Этот образ в советском кино пришлось корректировать, наделив экранного Швейка некой "лукавинкой", этаким подмигиванием зрителям, чтобы те понимали - это, мол, он только перед фашистами валяет такого дурака, а сам-то - себе на уме и вполне "наш". Всё же "изначальную" характеристику этого персонажа, отрицавшего не только казённый, но и всякий иной героизм, вполне приглушить не удалось, поэтому язык не поворачивается назвать советскую комедию военных лет "героической".

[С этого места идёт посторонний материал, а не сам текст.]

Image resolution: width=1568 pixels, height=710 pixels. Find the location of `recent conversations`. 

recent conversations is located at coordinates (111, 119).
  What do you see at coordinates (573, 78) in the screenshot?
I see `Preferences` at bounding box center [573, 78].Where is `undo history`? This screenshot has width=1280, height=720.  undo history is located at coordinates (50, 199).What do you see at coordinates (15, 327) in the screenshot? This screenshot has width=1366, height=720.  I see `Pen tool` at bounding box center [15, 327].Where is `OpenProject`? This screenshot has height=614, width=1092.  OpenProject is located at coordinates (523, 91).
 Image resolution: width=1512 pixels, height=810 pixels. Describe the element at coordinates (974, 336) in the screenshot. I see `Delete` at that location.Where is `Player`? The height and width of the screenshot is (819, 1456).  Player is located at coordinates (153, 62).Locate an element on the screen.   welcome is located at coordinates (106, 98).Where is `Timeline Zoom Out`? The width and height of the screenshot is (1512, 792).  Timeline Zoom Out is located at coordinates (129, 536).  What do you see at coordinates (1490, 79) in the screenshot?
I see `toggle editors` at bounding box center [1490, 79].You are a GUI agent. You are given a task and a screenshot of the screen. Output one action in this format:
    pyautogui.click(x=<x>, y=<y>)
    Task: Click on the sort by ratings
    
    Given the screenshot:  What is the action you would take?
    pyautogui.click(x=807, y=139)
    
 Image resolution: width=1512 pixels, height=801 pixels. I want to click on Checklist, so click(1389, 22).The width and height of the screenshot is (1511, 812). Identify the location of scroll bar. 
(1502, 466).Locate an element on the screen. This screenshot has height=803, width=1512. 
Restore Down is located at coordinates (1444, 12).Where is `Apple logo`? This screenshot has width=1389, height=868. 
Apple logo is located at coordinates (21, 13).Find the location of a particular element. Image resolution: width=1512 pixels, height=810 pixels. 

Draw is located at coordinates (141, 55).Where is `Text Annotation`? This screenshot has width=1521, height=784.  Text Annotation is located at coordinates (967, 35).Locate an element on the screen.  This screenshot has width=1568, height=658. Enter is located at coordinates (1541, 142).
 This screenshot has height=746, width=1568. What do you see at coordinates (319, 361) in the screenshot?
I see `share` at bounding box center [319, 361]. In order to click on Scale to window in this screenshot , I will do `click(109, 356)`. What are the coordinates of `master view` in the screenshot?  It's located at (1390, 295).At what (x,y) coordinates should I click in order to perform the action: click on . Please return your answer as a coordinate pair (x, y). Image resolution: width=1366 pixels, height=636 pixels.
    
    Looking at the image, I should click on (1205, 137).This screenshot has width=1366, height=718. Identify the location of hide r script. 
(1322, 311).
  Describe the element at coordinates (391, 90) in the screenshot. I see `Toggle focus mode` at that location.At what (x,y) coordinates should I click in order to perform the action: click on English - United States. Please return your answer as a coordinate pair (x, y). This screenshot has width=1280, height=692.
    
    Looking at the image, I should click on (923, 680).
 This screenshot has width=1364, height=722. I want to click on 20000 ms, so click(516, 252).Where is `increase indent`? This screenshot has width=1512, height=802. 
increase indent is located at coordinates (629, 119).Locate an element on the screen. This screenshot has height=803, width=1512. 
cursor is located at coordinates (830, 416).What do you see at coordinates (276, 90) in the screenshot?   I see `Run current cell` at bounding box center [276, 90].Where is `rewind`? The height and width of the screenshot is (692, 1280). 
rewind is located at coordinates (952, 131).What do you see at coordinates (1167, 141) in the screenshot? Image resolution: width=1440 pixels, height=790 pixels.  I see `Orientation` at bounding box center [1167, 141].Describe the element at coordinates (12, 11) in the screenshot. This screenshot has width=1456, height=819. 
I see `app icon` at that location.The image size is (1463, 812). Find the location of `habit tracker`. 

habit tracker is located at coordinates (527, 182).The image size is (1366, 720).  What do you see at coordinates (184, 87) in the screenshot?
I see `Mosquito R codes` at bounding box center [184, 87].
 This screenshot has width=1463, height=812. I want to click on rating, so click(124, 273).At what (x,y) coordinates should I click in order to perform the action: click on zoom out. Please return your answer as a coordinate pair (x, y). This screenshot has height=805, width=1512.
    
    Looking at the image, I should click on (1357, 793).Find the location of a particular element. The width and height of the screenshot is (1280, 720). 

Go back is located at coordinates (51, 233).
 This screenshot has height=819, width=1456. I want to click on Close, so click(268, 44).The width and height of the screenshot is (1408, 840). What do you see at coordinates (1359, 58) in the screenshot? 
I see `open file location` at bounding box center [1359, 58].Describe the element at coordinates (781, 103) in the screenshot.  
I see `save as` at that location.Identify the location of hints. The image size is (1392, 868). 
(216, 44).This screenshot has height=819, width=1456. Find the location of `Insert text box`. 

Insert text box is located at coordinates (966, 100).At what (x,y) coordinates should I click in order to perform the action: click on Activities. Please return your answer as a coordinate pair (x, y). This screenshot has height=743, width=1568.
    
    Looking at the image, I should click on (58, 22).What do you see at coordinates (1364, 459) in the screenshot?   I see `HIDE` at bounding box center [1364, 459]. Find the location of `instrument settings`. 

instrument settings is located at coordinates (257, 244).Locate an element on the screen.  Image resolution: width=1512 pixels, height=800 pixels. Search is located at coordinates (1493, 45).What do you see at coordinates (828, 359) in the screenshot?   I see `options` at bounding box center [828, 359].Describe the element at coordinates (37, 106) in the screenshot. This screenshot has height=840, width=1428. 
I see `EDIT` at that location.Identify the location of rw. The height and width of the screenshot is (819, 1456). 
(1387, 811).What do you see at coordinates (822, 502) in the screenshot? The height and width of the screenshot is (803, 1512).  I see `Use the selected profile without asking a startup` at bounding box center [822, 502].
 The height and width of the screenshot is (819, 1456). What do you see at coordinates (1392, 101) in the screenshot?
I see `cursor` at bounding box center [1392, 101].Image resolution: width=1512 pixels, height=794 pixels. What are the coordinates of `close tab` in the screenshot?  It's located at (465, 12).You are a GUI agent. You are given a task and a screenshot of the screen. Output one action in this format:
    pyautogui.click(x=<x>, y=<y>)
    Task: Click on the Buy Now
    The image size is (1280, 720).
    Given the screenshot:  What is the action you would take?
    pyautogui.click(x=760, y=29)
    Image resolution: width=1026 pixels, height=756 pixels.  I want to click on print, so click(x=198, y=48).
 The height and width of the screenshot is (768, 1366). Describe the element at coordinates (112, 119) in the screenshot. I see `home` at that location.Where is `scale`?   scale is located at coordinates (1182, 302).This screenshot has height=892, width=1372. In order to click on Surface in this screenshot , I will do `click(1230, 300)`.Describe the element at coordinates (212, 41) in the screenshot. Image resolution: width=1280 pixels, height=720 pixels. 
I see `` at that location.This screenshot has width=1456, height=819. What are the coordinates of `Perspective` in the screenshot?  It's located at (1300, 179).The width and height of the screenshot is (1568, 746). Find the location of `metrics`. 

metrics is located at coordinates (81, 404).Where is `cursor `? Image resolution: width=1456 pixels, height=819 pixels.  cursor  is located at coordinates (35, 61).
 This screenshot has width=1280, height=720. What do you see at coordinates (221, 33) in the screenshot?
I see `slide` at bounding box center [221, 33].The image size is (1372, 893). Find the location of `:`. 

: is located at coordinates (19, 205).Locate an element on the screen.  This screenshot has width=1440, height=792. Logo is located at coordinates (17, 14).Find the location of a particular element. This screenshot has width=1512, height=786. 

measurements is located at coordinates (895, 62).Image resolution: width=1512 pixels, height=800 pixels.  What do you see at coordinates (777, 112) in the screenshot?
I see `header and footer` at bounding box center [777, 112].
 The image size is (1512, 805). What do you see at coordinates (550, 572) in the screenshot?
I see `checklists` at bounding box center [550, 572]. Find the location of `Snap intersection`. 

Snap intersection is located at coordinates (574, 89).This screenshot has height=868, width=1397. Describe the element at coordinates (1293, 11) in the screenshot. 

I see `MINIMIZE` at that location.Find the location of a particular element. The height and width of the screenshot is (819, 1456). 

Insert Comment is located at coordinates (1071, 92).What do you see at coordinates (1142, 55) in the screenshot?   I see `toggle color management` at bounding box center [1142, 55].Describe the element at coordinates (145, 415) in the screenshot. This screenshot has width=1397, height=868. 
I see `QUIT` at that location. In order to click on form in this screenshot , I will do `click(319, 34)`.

В "оттепель", наступившую после смерти Сталина, героическая комедия просто расцвела - прорывом стал
Зелёный фургон (р. Генрих Габай, 1959). Ироническая интонация этого фильма просто ошарашила зрителей, давно, как с неизбежным злом, смирившихся с тем, что "историко-революционный" материал подаётся экраном с унылым однообразием и нагнетанием истерического драматизма. В фильме изображалось, как в Гражданскую войну Одесса переходила из рук в руки: было, правда, слишком очевидно, что авторская ирония, как бы поровну распределённая между всеми этими пёстрыми оккупационными силами, странным образом не распространялась на... большевиков и Красную Армию.